The schema acts as the final structural guardrail.

Recommended validation strategy

The best practice is:

LLM generates Barba-CV JSON
system validates against the schema
if invalid, either:
- run a repair pass
- reject the output
- flag parsing errors in metadata

This makes the pipeline more robust for MCP and API use.

Mapping philosophy

Barba-CV does not ask the LLM to rewrite the candidate’s career story.

It asks the LLM to:

extract
map
structure
preserve meaning

That distinction is fundamental.

Barba-CV is therefore better understood as a structured mapping target rather than a rewriting format.

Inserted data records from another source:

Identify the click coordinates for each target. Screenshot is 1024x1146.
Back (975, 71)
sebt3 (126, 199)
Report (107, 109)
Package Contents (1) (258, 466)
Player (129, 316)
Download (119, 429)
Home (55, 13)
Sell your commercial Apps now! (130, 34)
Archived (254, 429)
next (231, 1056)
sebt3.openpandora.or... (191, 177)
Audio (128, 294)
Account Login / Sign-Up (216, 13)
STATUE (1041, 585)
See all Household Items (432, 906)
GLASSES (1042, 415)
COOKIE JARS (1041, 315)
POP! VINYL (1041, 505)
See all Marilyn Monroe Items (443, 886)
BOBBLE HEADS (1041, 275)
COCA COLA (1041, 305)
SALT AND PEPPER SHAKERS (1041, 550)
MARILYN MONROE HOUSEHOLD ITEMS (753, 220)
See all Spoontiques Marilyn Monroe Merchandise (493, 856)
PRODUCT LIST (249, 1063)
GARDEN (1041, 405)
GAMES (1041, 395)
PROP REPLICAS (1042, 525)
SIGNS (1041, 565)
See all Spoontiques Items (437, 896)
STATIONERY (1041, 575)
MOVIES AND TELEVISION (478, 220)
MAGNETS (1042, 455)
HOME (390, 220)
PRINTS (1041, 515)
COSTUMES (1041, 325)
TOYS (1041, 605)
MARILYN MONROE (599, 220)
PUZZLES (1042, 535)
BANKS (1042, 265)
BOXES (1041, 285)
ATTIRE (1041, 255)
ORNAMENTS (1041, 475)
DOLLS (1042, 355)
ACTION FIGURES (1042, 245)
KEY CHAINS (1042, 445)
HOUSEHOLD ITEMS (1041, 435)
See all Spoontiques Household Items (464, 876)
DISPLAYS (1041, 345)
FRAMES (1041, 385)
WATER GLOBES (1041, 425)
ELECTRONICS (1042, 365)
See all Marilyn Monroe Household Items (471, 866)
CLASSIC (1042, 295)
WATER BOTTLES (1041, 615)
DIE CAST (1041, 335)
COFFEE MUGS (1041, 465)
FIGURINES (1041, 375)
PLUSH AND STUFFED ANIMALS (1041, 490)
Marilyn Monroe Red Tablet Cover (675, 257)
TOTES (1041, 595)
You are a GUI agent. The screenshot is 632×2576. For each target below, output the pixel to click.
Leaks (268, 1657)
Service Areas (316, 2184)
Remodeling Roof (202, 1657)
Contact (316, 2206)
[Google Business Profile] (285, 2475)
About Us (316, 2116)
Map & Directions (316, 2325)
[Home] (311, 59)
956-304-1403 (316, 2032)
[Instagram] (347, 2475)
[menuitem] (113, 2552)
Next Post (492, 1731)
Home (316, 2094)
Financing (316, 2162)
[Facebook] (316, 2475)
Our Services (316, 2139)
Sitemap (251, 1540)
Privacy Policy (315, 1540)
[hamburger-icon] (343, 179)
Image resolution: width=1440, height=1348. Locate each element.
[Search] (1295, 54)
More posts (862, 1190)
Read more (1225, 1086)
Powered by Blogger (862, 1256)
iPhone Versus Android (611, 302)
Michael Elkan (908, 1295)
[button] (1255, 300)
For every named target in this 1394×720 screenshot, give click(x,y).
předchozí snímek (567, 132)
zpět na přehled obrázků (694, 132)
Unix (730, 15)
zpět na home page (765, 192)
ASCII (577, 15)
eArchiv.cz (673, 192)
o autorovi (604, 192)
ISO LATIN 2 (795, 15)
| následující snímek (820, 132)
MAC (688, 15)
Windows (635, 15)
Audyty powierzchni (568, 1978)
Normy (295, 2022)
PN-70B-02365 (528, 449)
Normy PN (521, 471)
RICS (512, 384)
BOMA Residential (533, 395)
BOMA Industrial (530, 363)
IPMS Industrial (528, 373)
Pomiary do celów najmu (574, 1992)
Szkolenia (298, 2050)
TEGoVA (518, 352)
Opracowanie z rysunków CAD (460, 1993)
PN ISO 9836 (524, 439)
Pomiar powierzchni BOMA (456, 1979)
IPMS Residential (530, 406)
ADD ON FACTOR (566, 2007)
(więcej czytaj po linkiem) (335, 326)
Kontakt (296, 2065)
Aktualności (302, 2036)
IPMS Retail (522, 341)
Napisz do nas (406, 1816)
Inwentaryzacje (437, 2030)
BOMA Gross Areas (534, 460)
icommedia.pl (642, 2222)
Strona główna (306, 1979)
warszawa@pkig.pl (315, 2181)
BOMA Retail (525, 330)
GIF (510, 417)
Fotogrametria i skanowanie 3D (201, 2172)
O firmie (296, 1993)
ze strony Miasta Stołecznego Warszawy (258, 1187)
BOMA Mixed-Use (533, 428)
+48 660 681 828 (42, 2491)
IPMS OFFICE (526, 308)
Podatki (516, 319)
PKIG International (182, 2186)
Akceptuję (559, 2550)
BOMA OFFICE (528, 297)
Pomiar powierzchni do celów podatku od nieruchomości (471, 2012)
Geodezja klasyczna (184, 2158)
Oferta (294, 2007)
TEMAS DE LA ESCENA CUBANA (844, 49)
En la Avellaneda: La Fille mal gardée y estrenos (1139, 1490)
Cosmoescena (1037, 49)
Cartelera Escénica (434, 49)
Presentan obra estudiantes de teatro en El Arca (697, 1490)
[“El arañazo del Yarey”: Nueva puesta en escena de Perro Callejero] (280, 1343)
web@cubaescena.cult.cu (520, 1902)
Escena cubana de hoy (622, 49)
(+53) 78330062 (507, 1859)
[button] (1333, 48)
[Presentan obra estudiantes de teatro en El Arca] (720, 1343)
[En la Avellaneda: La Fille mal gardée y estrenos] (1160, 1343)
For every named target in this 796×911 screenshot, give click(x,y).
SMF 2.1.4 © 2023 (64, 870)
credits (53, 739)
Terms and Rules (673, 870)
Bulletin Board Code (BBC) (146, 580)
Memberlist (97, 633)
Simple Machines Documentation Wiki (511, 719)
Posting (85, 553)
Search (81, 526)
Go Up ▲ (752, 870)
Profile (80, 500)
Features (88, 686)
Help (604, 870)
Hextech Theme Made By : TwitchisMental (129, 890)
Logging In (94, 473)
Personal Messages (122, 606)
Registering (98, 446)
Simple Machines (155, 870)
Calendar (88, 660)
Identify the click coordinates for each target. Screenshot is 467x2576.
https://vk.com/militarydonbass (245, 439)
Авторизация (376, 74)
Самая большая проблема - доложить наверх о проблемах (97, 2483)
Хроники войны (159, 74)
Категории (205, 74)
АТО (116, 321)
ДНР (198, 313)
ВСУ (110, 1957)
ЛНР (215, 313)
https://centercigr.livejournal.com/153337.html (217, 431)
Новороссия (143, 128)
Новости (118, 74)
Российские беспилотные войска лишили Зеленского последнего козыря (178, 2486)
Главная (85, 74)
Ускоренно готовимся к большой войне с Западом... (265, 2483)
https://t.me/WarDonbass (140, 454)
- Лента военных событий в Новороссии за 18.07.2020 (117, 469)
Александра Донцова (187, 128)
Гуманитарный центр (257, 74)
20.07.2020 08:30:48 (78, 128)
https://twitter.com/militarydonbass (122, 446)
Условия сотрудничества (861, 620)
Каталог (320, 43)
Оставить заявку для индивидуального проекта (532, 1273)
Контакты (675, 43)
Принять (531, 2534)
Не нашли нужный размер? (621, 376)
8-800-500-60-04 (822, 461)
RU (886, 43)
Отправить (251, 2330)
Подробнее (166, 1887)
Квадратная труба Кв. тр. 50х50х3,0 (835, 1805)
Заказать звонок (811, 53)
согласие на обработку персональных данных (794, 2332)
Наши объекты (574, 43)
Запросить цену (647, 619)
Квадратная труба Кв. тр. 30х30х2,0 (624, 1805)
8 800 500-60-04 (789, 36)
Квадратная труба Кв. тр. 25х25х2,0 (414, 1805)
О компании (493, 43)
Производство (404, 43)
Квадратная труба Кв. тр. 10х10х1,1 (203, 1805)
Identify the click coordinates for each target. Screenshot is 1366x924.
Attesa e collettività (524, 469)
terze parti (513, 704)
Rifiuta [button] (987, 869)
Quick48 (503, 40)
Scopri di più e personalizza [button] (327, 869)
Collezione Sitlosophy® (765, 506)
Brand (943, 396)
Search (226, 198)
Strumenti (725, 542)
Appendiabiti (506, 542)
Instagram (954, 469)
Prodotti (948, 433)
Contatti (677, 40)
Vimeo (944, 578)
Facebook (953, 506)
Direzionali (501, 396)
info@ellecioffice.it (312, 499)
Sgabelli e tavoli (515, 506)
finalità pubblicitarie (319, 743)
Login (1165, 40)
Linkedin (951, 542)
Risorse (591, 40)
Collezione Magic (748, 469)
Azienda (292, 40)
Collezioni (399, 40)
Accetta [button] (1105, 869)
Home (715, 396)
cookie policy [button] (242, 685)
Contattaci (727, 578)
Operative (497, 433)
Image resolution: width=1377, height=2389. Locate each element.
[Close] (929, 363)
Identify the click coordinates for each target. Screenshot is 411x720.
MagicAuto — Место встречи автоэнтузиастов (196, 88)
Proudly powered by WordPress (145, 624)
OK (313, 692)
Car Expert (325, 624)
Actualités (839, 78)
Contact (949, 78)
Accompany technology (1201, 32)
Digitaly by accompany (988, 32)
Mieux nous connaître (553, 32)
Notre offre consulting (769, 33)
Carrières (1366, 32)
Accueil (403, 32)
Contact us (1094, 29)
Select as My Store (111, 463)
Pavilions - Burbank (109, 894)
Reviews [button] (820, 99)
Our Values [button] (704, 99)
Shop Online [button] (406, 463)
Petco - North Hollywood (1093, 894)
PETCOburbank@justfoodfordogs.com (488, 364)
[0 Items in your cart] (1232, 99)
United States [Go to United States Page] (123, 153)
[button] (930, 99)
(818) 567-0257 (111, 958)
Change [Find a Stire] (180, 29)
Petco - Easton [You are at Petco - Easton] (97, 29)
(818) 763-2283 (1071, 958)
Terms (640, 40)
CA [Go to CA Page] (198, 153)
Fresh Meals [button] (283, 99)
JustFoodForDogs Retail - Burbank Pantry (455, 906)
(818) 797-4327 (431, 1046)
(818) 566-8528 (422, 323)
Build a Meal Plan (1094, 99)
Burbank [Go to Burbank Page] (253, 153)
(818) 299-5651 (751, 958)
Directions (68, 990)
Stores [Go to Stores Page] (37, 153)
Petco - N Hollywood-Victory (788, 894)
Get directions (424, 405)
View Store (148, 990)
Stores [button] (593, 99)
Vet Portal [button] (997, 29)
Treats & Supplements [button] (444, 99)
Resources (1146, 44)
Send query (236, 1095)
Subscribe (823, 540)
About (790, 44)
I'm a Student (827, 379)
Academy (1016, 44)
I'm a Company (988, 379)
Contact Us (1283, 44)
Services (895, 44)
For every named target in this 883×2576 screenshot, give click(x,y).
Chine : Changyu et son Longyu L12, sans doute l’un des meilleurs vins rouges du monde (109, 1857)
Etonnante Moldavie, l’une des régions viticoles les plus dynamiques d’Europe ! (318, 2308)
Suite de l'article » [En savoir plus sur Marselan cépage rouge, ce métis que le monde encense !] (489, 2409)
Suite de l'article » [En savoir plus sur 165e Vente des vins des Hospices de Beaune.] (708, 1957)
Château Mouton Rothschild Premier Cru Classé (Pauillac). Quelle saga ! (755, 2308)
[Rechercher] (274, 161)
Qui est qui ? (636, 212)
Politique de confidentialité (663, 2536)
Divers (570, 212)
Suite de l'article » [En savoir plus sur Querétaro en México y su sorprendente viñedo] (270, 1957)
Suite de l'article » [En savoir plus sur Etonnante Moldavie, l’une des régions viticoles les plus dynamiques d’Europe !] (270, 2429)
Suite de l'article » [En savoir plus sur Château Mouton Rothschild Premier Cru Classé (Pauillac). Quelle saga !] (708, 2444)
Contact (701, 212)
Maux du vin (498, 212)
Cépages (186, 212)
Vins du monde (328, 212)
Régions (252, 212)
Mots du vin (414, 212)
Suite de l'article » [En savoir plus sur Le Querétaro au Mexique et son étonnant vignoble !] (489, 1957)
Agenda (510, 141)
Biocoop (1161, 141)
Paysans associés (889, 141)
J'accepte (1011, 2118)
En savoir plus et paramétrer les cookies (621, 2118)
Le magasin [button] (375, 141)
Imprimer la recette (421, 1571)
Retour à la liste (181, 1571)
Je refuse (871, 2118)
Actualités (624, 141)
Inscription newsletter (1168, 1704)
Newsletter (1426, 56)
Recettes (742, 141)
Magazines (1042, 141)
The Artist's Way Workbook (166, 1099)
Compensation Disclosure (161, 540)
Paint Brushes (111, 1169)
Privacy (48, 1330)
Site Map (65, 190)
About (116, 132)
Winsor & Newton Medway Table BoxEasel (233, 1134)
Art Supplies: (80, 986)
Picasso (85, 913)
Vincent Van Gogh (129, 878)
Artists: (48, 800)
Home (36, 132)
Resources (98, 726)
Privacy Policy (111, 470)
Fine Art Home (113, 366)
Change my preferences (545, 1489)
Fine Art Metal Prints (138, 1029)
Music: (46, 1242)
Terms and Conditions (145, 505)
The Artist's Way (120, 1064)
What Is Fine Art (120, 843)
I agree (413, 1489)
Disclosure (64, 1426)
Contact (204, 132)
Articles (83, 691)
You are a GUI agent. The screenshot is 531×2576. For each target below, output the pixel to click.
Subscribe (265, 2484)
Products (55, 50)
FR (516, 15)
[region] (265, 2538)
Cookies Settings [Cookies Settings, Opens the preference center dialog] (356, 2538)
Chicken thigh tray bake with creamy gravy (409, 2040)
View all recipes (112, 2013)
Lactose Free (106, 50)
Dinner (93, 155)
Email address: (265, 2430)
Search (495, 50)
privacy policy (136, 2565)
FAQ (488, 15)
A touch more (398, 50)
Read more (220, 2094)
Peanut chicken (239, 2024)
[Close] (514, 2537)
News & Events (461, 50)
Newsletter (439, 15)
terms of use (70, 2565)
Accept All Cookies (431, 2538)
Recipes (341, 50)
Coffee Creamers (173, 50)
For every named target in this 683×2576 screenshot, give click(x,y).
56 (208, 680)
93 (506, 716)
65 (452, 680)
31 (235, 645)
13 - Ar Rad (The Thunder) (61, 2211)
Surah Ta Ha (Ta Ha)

Typical failure modes to avoid

When integrating LLMs, common errors include:

merging several experiences into one
inventing normalized dates
replacing the exact employer name with a guessed official name
rewriting achievements in more polished marketing language
changing the meaning of technical responsibilities
classifying all skills into one generic array
dropping certifications or languages because they appear at the bottom of the CV

These issues should be explicitly guarded against in prompts and post-validation.

Practical recommendation

For real-world reliability, the simplest proven approach is often the best:

use the extracted CV text as source
provide the Barba-CV example JSON as target
instruct the LLM to fill it faithfully
forbid hallucination
validate against the schema

This method is simple, reproducible, and easy to integrate into AI agents, APIs, and MCP workflows.

Summary

Barba-CV LLM integration is based on a simple idea:

Give the LLM a deterministic JSON target, and require it to map the source CV faithfully without inventing data.

This is the core mechanism by which Barba-CV turns probabilistic AI extraction into reusable structured career data.